S: Yo creo que sí, en el libro no tenés ninguna estadística real de ventas pero se tiene que haber desplomado todo. Comprar un libro es claramente un gasto posponible con lo cual creo que es de las primeras cosas que cuando uno se encuentra en una situación de mucha incertidumbre parás de comprar libros.

L: Bueno a todos muchas gracias a los que se prestaron a este experimento, esta locura. No sé cuántos cientos de miles de personas hay, sé que hay 150 en este momento en vivo en Linkedin. Santi estamos terminando, muchísimas gracias. Como decía antes podemos encontrar a Dani en danieladlucia en Instagram, a Santi en Instagram y Linkedin.

S: s.bilinkis en Instagram y Santiago Bilinkis en Linkedin. Bilinkis solo, si ponés bilinkis/ soy yo.

L: Deberías tomar el bilinski también.

D: No confundás, a mí me ha dicho tantas veces Bilinski que me confundo.

S: Me pasa todo el tiempo y otra que me pasa mucho ahora que fui mucho a radio es Bilinkins.

D: Nueva versión, gracias a todos, gracias Santi, gracias Leo.

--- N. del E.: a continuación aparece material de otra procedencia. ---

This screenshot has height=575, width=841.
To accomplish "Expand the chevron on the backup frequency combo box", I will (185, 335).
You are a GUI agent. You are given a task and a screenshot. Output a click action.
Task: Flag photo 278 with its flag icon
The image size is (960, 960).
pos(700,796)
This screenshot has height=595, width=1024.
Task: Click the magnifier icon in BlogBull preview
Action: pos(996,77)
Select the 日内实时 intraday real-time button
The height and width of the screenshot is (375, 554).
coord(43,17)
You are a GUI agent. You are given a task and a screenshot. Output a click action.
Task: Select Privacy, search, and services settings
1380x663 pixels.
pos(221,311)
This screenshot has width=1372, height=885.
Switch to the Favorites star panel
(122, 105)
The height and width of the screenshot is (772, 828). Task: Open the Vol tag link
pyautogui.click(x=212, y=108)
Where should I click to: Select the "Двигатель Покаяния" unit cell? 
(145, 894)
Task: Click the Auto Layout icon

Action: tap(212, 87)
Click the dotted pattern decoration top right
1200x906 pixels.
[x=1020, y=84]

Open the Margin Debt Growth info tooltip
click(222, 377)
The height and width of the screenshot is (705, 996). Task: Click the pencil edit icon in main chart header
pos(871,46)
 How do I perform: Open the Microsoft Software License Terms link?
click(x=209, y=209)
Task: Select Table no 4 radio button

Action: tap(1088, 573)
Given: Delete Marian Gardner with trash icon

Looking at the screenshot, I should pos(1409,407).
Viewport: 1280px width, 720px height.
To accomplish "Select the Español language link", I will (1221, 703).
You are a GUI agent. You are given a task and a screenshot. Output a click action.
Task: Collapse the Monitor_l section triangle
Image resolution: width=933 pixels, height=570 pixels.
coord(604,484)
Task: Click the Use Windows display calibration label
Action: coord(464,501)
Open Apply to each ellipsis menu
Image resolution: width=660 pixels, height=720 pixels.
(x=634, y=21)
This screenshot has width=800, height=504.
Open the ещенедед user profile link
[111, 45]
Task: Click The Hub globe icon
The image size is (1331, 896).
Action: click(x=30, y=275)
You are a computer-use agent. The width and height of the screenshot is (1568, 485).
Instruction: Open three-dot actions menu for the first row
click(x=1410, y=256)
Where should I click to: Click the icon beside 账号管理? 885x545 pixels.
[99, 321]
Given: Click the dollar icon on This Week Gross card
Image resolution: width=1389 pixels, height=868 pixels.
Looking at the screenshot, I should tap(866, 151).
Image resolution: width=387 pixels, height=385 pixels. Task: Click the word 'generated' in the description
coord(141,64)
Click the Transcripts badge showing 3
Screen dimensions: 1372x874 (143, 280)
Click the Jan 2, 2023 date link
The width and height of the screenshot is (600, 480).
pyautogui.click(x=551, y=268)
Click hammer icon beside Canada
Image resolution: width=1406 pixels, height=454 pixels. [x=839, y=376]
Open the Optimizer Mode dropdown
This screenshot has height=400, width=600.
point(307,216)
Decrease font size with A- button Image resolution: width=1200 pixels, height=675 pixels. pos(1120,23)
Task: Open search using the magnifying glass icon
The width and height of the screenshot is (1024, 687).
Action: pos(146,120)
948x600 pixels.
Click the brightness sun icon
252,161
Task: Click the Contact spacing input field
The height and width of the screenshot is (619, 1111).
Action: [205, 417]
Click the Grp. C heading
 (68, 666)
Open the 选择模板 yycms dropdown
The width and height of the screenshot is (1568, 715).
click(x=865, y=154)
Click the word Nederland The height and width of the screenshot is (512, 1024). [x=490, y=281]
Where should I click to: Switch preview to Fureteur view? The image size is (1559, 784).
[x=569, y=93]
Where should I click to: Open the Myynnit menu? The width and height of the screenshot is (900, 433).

S: Bikini me cargaban en la secundaria.

D: Bikini, ya está bueno.

L: Vamos a ir cortando, muchas gracias a todos. Escríbanos, mandenos mensajes en Buenos Aires a 6667342 por Whatsapp, audio o texto. De vuelta, muchas gracias a todos, cualquier feedback bienvenido. Gracias Santi.

S: Gracias Dani, gracias Leo, un placer.

L: Buenos gracias Dani, me encantó hacer esto con vos.

D: Gracias a ambos.

L: Nos vemos, ya estamos cortando, me dijeron 18.58.